Züchterhöck bei Familie Sauter in Amlikon-Bissegg

Mitte August trafen sich die Ostschweizer Holsteinzüchter zum beliebten Züchterhöck bei Familie Sauter in Amlikon-Bissegg. Am Anlass gab es ebenfalls Ehrungen für ausserordentliche Leistungen.

Schon bei der Begrüssung konnte man feststellen, dass die Scheune neu erstellt wurde und das Wohnhaus sich noch im Bau befindet. Das ist die Folge von zwei Schicksalsschlägen. Vor zwei Jahren brannte die Scheune ab und zehn Tage nach erteilter Baubewilligung für den Neubau brannte das Wohnhaus nieder. Nach diesen zwei intensiven Jahren steht der Betrieb nun wieder und die tägliche Arbeit hat sich wieder eingespielt.

Im neuen, modernen Stall der Familie Sauter stehen rund 50 Milchkühe. Bild: zVg.

Ein Bio-Pionier

Der Betrieb wird seit dem Jahr 2000 als Biobetrieb geführt, Sauters gehören also zu den Pionieren der biologischen Bewirtschaftung. Auf 32 Hektaren wird Ackerbau und Futterbau betrieben und auf 17 Hektaren Wald wird vor allem Energieholz gewonnen. Im neuen, modernen Stall stehen rund 50 Milchkühe und deren Nachzucht. Produziert wird Industriemilch, welche jetzt mit dem Roboter gemolken wird.

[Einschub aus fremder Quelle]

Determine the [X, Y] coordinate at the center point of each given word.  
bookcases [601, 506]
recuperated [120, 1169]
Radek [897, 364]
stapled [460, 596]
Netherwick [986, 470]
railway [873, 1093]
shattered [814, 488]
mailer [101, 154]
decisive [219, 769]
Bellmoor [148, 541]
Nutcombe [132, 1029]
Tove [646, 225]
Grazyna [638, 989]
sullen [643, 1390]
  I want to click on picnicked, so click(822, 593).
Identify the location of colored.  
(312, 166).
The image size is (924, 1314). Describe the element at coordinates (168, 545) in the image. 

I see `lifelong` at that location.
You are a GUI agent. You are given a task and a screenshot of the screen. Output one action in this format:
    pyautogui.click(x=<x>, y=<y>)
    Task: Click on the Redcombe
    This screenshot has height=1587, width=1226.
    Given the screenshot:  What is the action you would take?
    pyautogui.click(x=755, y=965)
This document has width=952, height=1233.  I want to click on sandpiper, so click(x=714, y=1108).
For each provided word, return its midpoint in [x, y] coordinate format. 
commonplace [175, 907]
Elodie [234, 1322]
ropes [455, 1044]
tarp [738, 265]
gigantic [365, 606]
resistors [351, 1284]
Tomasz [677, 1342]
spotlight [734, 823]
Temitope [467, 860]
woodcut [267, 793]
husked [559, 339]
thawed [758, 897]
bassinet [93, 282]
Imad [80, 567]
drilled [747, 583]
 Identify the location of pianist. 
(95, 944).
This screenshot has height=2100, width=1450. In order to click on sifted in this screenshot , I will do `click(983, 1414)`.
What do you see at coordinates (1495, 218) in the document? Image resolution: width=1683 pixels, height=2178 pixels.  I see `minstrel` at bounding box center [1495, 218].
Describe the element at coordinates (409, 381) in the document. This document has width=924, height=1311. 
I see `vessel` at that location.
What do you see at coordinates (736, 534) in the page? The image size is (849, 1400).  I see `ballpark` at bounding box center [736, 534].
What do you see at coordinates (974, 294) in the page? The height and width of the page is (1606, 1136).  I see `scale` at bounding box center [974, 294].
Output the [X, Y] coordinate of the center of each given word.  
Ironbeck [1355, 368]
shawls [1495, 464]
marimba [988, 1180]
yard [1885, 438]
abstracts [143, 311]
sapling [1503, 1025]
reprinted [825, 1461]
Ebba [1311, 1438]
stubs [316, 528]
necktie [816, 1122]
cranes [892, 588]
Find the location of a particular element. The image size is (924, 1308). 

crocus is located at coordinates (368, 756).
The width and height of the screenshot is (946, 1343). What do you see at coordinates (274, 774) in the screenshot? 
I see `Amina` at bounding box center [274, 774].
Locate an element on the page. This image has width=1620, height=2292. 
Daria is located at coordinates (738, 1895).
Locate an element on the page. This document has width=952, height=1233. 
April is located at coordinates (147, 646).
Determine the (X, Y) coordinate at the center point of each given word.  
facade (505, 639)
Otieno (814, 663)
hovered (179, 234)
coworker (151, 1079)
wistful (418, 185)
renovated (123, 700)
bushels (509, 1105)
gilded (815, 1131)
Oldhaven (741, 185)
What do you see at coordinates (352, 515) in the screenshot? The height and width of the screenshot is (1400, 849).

Der Betriebsleiter sucht eine problemlose Kuh, welche aus dem betriebseigenen Futter und nach den Biorichtlinien möglichst viel Milch gibt. Dabei zählt nicht die Milch pro Tier, sondern die produzierte Milch je Hektare Futterfläche. Sehr wichtig ist der Familie Sauter eine lange Nutzungsdauer der selbst remontierten Kühe. Als weiterer Betriebszweig werden 2000 Legehennen gehalten und zweimal im Jahr werden 4000 Junghennen aufgezogen.

Gemütlicher Teil

Nach dem interessanten Betriebsrundgang wurden die Gäste in der Festwirtschaft verpflegt und konnten beim gemütlichen Zusammensitzen fachsimpeln.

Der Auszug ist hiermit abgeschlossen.